An unidentified attacker recently noticed the sudden abandonment of a once-active AWS S3 bucket and recognizing an opportunity, seized it to launch malicious payloads.
Here’s how it happened: An NPM package named “bignum” has a component that is used for downloading binary files during installation that was hosted on an Amazon AWS S3 bucket. If it could not reach the bucket, the software would then search locally for the binary.
But users who downloaded bignum also downloaded these malicious binaries, which were used to steal user IDs, passwords, local machine environment variables, and local host names, before exfiltrating the data, according a June 15 blog post from CheckMarx.
“The basic idea here is that without altering a single line of code, attackers can poison open-source packages or repositories, and be easily unnoticed," wrote Guy Nachshon, a software engineer at Checkmarx. “If a package references a file from a domain on the cloud (there are multiple package managers that work only by doing that), if the maintainer has deserted the domain or did not complete his payments, an attacker can just take over his domain and no one will know - resulting in an infected package.”
The main issue was that the distribution source for a binary package was an S3 bucket that appears to have been abandoned and then eventually deleted, said Patrick Tiquet, vice president, security and architecture at Keeper Security. Tiquet said It appears the S3 bucket was still in use in existing software as a distribution point and the malicious actor noticed that the abandoned S3 bucket was still used as a distribution location and then simply created a new S3 bucket with the same name.
“This allowed the malicious actor to replace the binary package with a malicious binary that exfiltrated user and password information to an external location,” said Tiquet. “This could be a problem with not only distribution of software binaries, but IP addresses, domain names, externally referenced JavaScript libraries, and even disused subdomains. This scenario could repeat anywhere there’s a previously trusted distribution location that falls out of use and is abandoned. Once it's abandoned, a malicious actor could gain control of the address or location and use it to discreetly distribute malicious payloads.”
Nick Rago, Field CTO at Salt Security, added that developers rely on third-party, community driven, open-source software packages and components as they build applications and services. Many of those third-party packages themselves rely on other third-party components, and those rely on others, and so on, said Rago.
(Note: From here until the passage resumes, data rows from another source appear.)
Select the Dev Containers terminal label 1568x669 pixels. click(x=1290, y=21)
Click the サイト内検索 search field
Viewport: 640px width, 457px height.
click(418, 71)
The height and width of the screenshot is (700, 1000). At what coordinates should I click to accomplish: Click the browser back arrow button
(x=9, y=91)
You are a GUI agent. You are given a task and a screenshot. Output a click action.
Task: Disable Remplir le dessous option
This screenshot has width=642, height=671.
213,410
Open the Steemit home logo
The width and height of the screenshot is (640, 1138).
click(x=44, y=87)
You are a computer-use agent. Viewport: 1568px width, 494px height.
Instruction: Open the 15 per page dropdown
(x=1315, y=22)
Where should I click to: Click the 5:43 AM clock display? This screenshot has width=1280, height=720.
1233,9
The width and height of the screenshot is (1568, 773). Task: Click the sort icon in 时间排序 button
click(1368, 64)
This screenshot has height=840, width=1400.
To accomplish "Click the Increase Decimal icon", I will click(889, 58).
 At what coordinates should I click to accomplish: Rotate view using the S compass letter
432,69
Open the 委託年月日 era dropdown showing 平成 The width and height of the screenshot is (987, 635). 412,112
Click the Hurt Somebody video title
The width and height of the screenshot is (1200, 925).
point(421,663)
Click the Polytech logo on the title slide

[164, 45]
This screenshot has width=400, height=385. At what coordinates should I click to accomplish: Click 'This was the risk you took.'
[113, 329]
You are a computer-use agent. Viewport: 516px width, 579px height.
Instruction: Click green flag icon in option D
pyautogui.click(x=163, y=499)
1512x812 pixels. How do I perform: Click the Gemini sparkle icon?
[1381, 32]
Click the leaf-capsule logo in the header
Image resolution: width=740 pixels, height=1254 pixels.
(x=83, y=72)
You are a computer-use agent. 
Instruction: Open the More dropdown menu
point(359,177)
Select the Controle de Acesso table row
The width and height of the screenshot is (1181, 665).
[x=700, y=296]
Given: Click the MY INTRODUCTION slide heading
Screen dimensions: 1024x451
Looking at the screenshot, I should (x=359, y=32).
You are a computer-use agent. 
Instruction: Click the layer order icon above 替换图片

“The hijacked S3 threat serves as a reminder that organizations must understand and check that all software dependencies, their sub-dependencies, and any repositories or hosting resources they rely on are properly vetted and then documented in a software bill of material so that the assets can be monitored,” said Rago. “Once an open source threat gets identified, it’s crucial that an organization has the ability to know if that threat applies to any of their systems.”